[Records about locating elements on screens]
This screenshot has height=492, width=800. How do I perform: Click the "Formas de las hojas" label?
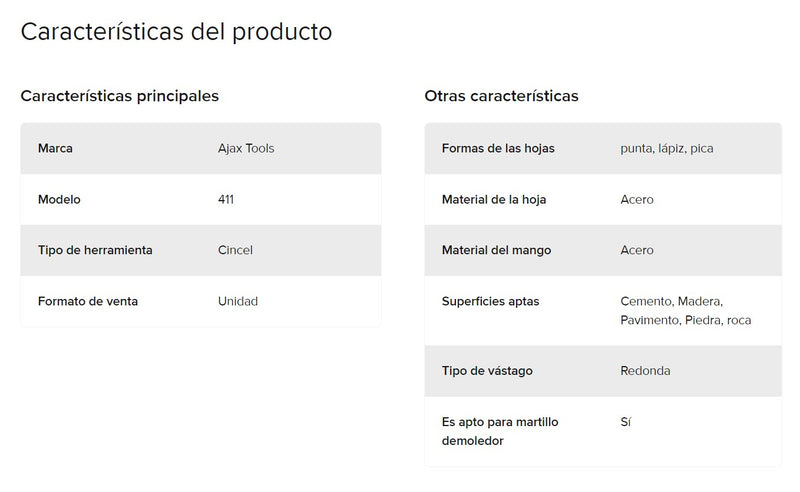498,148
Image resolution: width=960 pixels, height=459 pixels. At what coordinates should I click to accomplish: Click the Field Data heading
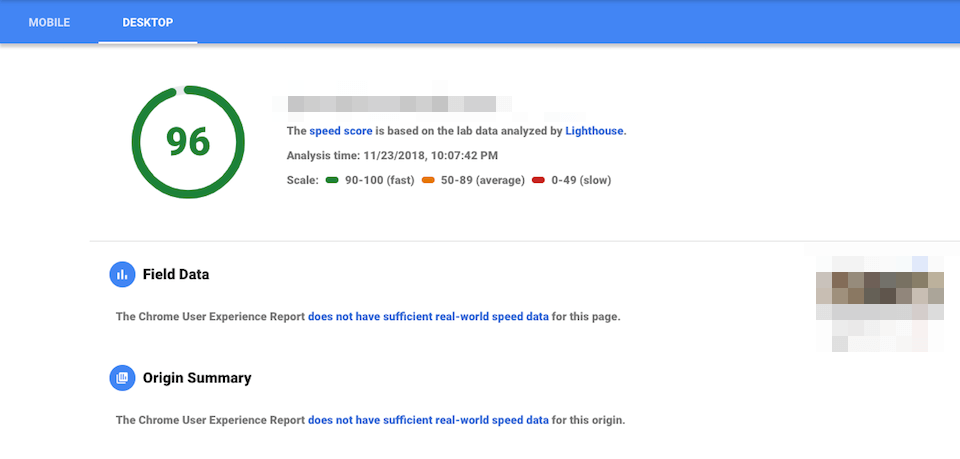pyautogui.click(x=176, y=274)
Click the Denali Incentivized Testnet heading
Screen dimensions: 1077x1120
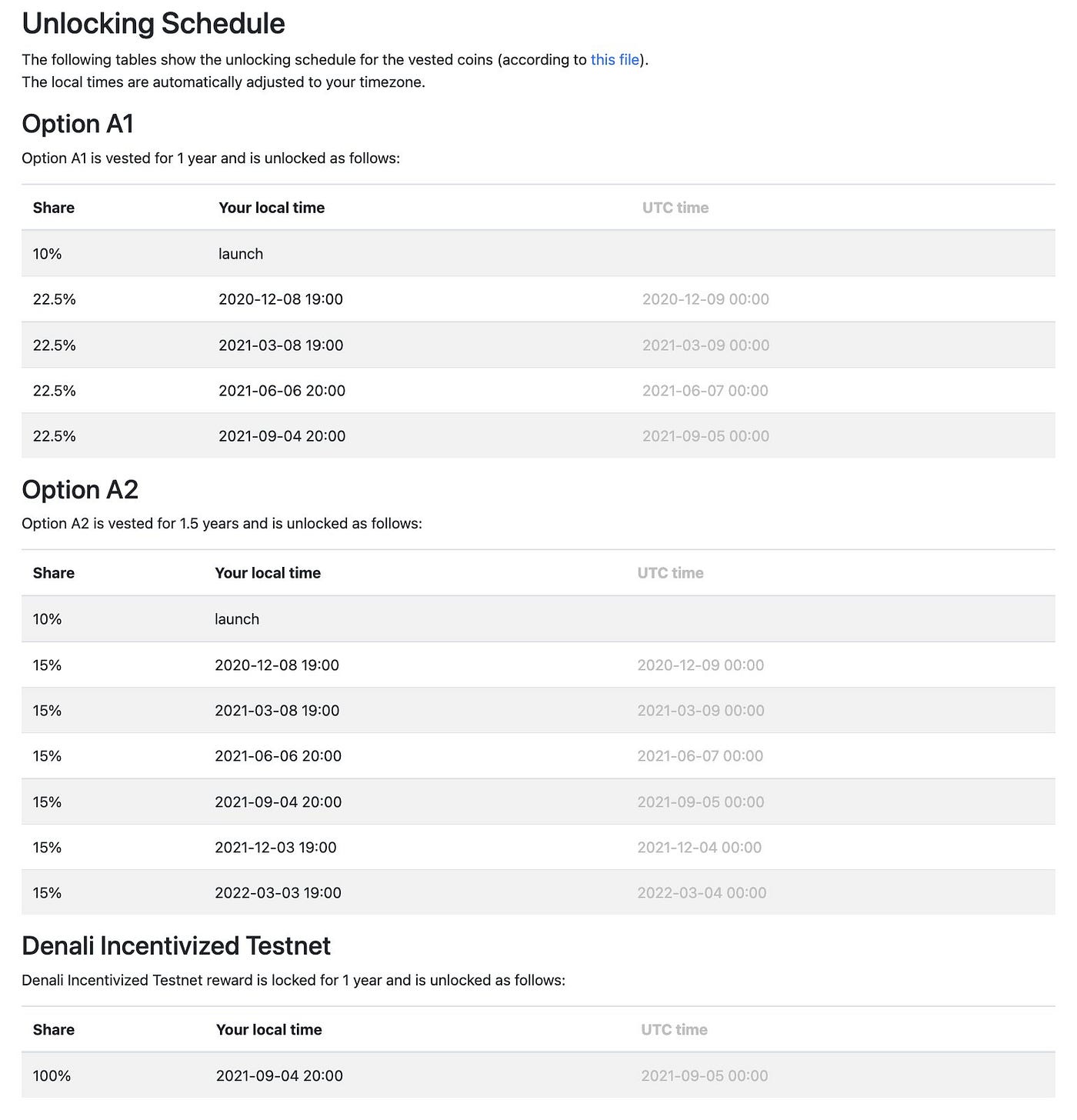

**INSTRUCTION**
Return the lines word for word, from the line containing "Image resolution: width=960" through the end of the lines, and omit the pictures.

**OUTPUT OF THE TASK**
Image resolution: width=960 pixels, height=459 pixels. At what coordinates should I click to accomplish: Click the Field Data heading
pyautogui.click(x=176, y=274)
Click the Denali Incentivized Testnet heading
Screen dimensions: 1077x1120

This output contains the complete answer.